De straten staan in brand. Mannen in KKK-kappen achtervolgen gekleurde mensen door de straten. Agitatoren in politie-uniformen schieten ongewapende zwarte mensen neer terwijl ze om hun leven smeken. De regering roeit de lagere klasse uit, de minderheden, de onderkant van de beroepsbevolking, door hen te dwingen geld boven moraal te verkiezen – overleven boven gezond verstand. Dit is een sadistische zuivering. Dit is de eerste zuivering.
Blumhouse’s Purge-franchise heeft een fascinerende evolutie doorgemaakt sinds het debuut van de eerste film in 2013. Nu, vier inzendingen diep en met een televisie-event-serie die in september zal debuteren, is The Purge een van de bepalende eigenschappen van de horrorgroep geworden, samen met hun Paranormal Activity- en Insidious-franchises. In tegenstelling tot deze bovennatuurlijke series, kiest The Purge voor politieke horror. Hoewel de serie begon als een thriller over huisvredebreuk, zijn de vervolgen de straat op gegaan en hebben ze een bredere kijk laten zien op wat er gebeurt als alle misdaden, inclusief moord, legaal worden gemaakt voor een periode van 12 uur. De vorige films gaan ervan uit dat mensen zullen handelen naar hun ergste impulsen als ze de kans krijgen, en hoewel de schurkenstreken van de regering van de New Founding Fathers van Amerika niet bepaald subtiel zijn, zijn The Purge: Anarchy (2014) en The Purge: Election Year (2016) aangeboord in de huidige angsten geboren uit klasse divisies en Republikeinse dreiging. De nieuwste film, The First Purge, laat zien hoe deze dystopische toekomst tot stand kwam, en met zijn commentaar op Amerika onder Trump fungeert het als de meest raciaal krachtige inzending van de serie.

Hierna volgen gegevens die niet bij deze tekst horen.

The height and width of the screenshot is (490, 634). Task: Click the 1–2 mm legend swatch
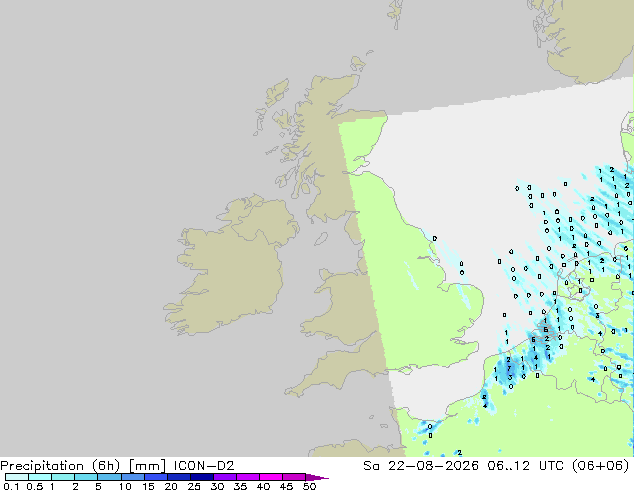coord(63,477)
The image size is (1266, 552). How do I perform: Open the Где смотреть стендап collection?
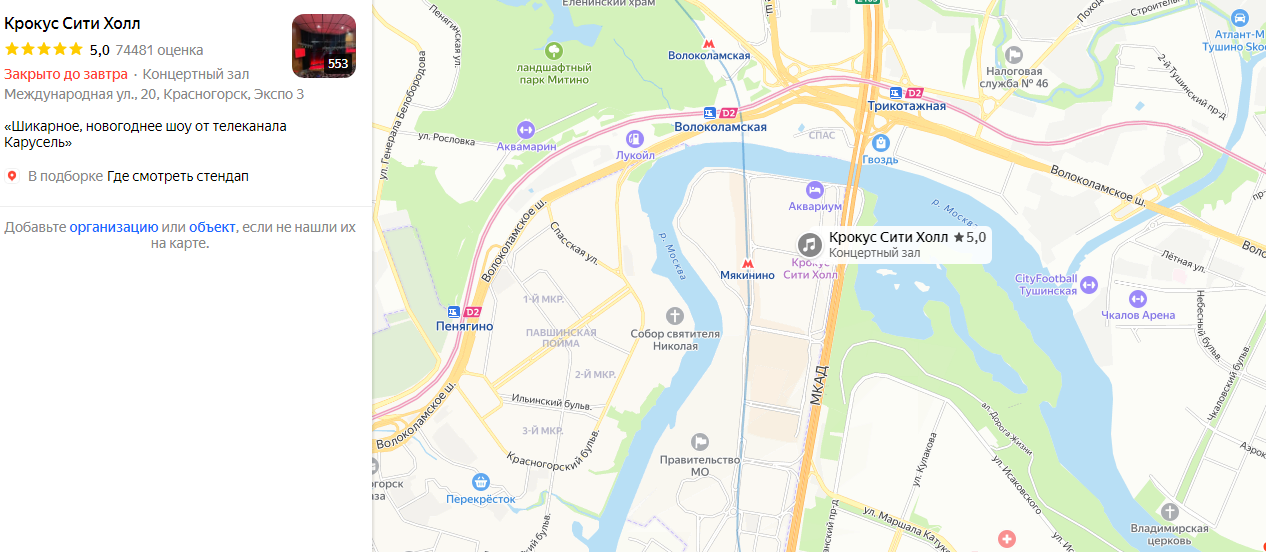click(x=178, y=176)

De eerste inzending van de serie concentreerde zich op een rijke familie, met Ethan Hawke en Lena Headey die ouders spelen, die, samen met hun twee kinderen, gevangen worden gehouden door een groep gemaskerde yuppies nadat ze een gewonde zwarte man van hun toorn hebben gered. Hoewel de film niet verhult dat de rijken het gemunt hebben op diegenen die zij beschouwen als een last voor de samenleving en een afvoer van middelen – een enigszins gecodeerde vorm van racisme als classisme – is het een film die heel erg door het blanke perspectief van de familie Sandin wordt bekeken. De gewonde man, die in de aftiteling de Bloody Stranger (Edwin Hodge) wordt genoemd, zet de familie misschien aan tot actie, maar hij is slechts een secundaire factor. Het perspectief van de film is dat van het blanke liberalisme, waarin de Sandins zich gerechtvaardigd kunnen voelen voor hun inspanningen zonder ooit daadwerkelijk de straat op te hoeven gaan. Als concept lijkt deze eerste film te gemakkelijk, te breed in zijn benadering om met de vinger te wijzen zonder veren te kwetsen. Maar een horrorfilm die geen sterke emoties losmaakt, is het niet waard om herinnerd te worden, dus voor het vervolg heeft schrijver-regisseur James DeMonaco niet alleen veren gekruld, hij heeft ze eruit gehaald en wat smaak aan de mix toegevoegd.